--- Start Records for the exercise ---

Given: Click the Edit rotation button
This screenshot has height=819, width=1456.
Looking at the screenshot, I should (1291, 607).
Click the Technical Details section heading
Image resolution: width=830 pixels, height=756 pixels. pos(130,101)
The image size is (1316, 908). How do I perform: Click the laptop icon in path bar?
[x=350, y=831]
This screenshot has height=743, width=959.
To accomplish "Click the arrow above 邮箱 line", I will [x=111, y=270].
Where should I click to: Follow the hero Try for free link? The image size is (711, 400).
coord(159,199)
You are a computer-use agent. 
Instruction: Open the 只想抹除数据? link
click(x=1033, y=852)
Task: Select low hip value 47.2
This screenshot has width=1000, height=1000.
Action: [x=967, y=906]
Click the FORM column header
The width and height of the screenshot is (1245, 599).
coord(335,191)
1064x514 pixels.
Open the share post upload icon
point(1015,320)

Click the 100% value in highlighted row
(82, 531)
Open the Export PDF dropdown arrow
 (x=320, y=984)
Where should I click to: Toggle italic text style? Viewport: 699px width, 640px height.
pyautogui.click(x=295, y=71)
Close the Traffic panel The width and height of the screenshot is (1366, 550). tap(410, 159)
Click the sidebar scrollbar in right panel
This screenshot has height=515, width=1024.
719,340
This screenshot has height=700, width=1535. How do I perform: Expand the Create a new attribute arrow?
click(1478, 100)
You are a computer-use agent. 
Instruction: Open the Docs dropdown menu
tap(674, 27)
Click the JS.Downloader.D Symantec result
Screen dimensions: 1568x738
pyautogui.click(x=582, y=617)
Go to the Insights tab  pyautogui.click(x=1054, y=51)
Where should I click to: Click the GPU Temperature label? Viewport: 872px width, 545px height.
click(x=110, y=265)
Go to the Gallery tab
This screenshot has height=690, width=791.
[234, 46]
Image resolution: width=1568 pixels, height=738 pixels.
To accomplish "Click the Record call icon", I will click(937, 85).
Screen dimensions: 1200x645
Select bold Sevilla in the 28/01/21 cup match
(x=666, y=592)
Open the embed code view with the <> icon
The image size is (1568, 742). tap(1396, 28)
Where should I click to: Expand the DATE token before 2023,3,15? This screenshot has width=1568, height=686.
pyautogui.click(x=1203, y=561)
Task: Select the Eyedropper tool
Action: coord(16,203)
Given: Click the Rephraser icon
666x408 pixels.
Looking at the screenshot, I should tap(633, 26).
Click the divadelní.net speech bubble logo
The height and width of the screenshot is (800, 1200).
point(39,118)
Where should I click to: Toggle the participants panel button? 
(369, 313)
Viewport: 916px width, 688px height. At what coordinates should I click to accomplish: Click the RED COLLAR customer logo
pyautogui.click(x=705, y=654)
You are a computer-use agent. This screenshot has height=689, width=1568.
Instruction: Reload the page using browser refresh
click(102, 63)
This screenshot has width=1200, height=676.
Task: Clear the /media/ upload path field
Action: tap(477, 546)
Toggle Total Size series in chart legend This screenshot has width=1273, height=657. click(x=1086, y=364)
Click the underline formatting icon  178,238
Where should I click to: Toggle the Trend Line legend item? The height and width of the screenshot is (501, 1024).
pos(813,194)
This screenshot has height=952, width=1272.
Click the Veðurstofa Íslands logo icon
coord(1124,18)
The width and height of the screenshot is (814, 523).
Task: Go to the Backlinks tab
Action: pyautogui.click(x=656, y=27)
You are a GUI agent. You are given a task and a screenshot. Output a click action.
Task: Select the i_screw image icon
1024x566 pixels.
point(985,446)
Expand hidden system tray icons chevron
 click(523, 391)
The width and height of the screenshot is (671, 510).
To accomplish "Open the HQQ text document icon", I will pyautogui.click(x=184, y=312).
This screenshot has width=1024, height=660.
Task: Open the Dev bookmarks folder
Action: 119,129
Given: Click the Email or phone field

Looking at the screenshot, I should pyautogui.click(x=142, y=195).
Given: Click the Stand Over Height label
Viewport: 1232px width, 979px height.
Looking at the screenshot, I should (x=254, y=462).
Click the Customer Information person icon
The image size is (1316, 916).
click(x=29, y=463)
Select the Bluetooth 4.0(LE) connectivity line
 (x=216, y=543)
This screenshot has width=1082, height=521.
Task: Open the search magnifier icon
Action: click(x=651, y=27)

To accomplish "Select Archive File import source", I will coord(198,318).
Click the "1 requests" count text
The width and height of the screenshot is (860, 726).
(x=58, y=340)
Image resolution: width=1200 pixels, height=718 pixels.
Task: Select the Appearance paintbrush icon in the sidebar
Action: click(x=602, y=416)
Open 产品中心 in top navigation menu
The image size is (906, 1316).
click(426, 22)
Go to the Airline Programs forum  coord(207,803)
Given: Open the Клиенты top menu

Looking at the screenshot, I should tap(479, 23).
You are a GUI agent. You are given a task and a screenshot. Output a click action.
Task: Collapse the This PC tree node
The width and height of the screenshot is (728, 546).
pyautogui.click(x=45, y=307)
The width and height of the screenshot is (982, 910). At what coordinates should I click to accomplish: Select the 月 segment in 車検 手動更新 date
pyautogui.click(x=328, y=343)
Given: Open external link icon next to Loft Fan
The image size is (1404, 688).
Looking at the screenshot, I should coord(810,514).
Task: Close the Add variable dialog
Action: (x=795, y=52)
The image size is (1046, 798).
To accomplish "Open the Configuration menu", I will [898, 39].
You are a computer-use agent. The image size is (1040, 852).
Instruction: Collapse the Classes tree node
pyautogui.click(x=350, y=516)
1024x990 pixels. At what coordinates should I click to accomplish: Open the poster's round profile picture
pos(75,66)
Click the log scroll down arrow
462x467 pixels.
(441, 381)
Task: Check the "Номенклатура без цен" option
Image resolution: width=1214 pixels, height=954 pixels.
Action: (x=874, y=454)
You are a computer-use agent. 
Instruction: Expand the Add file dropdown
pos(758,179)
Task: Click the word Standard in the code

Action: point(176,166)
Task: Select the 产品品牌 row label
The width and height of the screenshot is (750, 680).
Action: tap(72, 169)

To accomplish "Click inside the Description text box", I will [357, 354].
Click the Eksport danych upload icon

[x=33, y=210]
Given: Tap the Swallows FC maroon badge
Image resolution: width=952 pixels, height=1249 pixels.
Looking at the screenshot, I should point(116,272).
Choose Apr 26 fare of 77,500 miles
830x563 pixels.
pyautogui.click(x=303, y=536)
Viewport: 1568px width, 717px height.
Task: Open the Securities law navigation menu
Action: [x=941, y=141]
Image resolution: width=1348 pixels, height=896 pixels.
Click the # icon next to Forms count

--- End Records for the exercise ---

Copy the whole listing above line for line, without changing a single character.

Given: Click the Edit rotation button
This screenshot has height=819, width=1456.
Looking at the screenshot, I should (1291, 607).
Click the Technical Details section heading
Image resolution: width=830 pixels, height=756 pixels. pos(130,101)
The image size is (1316, 908). How do I perform: Click the laptop icon in path bar?
[x=350, y=831]
This screenshot has height=743, width=959.
To accomplish "Click the arrow above 邮箱 line", I will [x=111, y=270].
Where should I click to: Follow the hero Try for free link? The image size is (711, 400).
coord(159,199)
You are a computer-use agent. 
Instruction: Open the 只想抹除数据? link
click(x=1033, y=852)
Task: Select low hip value 47.2
This screenshot has width=1000, height=1000.
Action: [x=967, y=906]
Click the FORM column header
The width and height of the screenshot is (1245, 599).
coord(335,191)
1064x514 pixels.
Open the share post upload icon
point(1015,320)

Click the 100% value in highlighted row
(82, 531)
Open the Export PDF dropdown arrow
 (x=320, y=984)
Where should I click to: Toggle italic text style? Viewport: 699px width, 640px height.
pyautogui.click(x=295, y=71)
Close the Traffic panel The width and height of the screenshot is (1366, 550). tap(410, 159)
Click the sidebar scrollbar in right panel
This screenshot has height=515, width=1024.
719,340
This screenshot has height=700, width=1535. How do I perform: Expand the Create a new attribute arrow?
click(1478, 100)
You are a computer-use agent. 
Instruction: Open the Docs dropdown menu
tap(674, 27)
Click the JS.Downloader.D Symantec result
Screen dimensions: 1568x738
pyautogui.click(x=582, y=617)
Go to the Insights tab  pyautogui.click(x=1054, y=51)
Where should I click to: Click the GPU Temperature label? Viewport: 872px width, 545px height.
click(x=110, y=265)
Go to the Gallery tab
This screenshot has height=690, width=791.
[234, 46]
Image resolution: width=1568 pixels, height=738 pixels.
To accomplish "Click the Record call icon", I will click(937, 85).
Screen dimensions: 1200x645
Select bold Sevilla in the 28/01/21 cup match
(x=666, y=592)
Open the embed code view with the <> icon
The image size is (1568, 742). tap(1396, 28)
Where should I click to: Expand the DATE token before 2023,3,15? This screenshot has width=1568, height=686.
pyautogui.click(x=1203, y=561)
Task: Select the Eyedropper tool
Action: coord(16,203)
Given: Click the Rephraser icon
666x408 pixels.
Looking at the screenshot, I should tap(633, 26).
Click the divadelní.net speech bubble logo
The height and width of the screenshot is (800, 1200).
point(39,118)
Where should I click to: Toggle the participants panel button? 
(369, 313)
Viewport: 916px width, 688px height. At what coordinates should I click to accomplish: Click the RED COLLAR customer logo
pyautogui.click(x=705, y=654)
You are a computer-use agent. This screenshot has height=689, width=1568.
Instruction: Reload the page using browser refresh
click(102, 63)
This screenshot has width=1200, height=676.
Task: Clear the /media/ upload path field
Action: tap(477, 546)
Toggle Total Size series in chart legend This screenshot has width=1273, height=657. click(x=1086, y=364)
Click the underline formatting icon  178,238
Where should I click to: Toggle the Trend Line legend item? The height and width of the screenshot is (501, 1024).
pos(813,194)
This screenshot has height=952, width=1272.
Click the Veðurstofa Íslands logo icon
coord(1124,18)
The width and height of the screenshot is (814, 523).
Task: Go to the Backlinks tab
Action: pyautogui.click(x=656, y=27)
You are a GUI agent. You are given a task and a screenshot. Output a click action.
Task: Select the i_screw image icon
1024x566 pixels.
point(985,446)
Expand hidden system tray icons chevron
 click(523, 391)
The width and height of the screenshot is (671, 510).
To accomplish "Open the HQQ text document icon", I will pyautogui.click(x=184, y=312).
This screenshot has width=1024, height=660.
Task: Open the Dev bookmarks folder
Action: 119,129
Given: Click the Email or phone field

Looking at the screenshot, I should pyautogui.click(x=142, y=195).
Given: Click the Stand Over Height label
Viewport: 1232px width, 979px height.
Looking at the screenshot, I should (x=254, y=462).
Click the Customer Information person icon
The image size is (1316, 916).
click(x=29, y=463)
Select the Bluetooth 4.0(LE) connectivity line
 (x=216, y=543)
This screenshot has width=1082, height=521.
Task: Open the search magnifier icon
Action: click(x=651, y=27)

To accomplish "Select Archive File import source", I will coord(198,318).
Click the "1 requests" count text
The width and height of the screenshot is (860, 726).
(x=58, y=340)
Image resolution: width=1200 pixels, height=718 pixels.
Task: Select the Appearance paintbrush icon in the sidebar
Action: click(x=602, y=416)
Open 产品中心 in top navigation menu
The image size is (906, 1316).
click(426, 22)
Go to the Airline Programs forum  coord(207,803)
Given: Open the Клиенты top menu

Looking at the screenshot, I should tap(479, 23).
You are a GUI agent. You are given a task and a screenshot. Output a click action.
Task: Collapse the This PC tree node
The width and height of the screenshot is (728, 546).
pyautogui.click(x=45, y=307)
The width and height of the screenshot is (982, 910). At what coordinates should I click to accomplish: Select the 月 segment in 車検 手動更新 date
pyautogui.click(x=328, y=343)
Given: Open external link icon next to Loft Fan
The image size is (1404, 688).
Looking at the screenshot, I should coord(810,514).
Task: Close the Add variable dialog
Action: (x=795, y=52)
The image size is (1046, 798).
To accomplish "Open the Configuration menu", I will [898, 39].
You are a computer-use agent. The image size is (1040, 852).
Instruction: Collapse the Classes tree node
pyautogui.click(x=350, y=516)
1024x990 pixels. At what coordinates should I click to accomplish: Open the poster's round profile picture
pos(75,66)
Click the log scroll down arrow
462x467 pixels.
(441, 381)
Task: Check the "Номенклатура без цен" option
Image resolution: width=1214 pixels, height=954 pixels.
Action: (x=874, y=454)
You are a computer-use agent. 
Instruction: Expand the Add file dropdown
pos(758,179)
Task: Click the word Standard in the code

Action: point(176,166)
Task: Select the 产品品牌 row label
The width and height of the screenshot is (750, 680).
Action: tap(72, 169)

To accomplish "Click inside the Description text box", I will [357, 354].
Click the Eksport danych upload icon

[x=33, y=210]
Given: Tap the Swallows FC maroon badge
Image resolution: width=952 pixels, height=1249 pixels.
Looking at the screenshot, I should point(116,272).
Choose Apr 26 fare of 77,500 miles
830x563 pixels.
pyautogui.click(x=303, y=536)
Viewport: 1568px width, 717px height.
Task: Open the Securities law navigation menu
Action: [x=941, y=141]
Image resolution: width=1348 pixels, height=896 pixels.
Click the # icon next to Forms count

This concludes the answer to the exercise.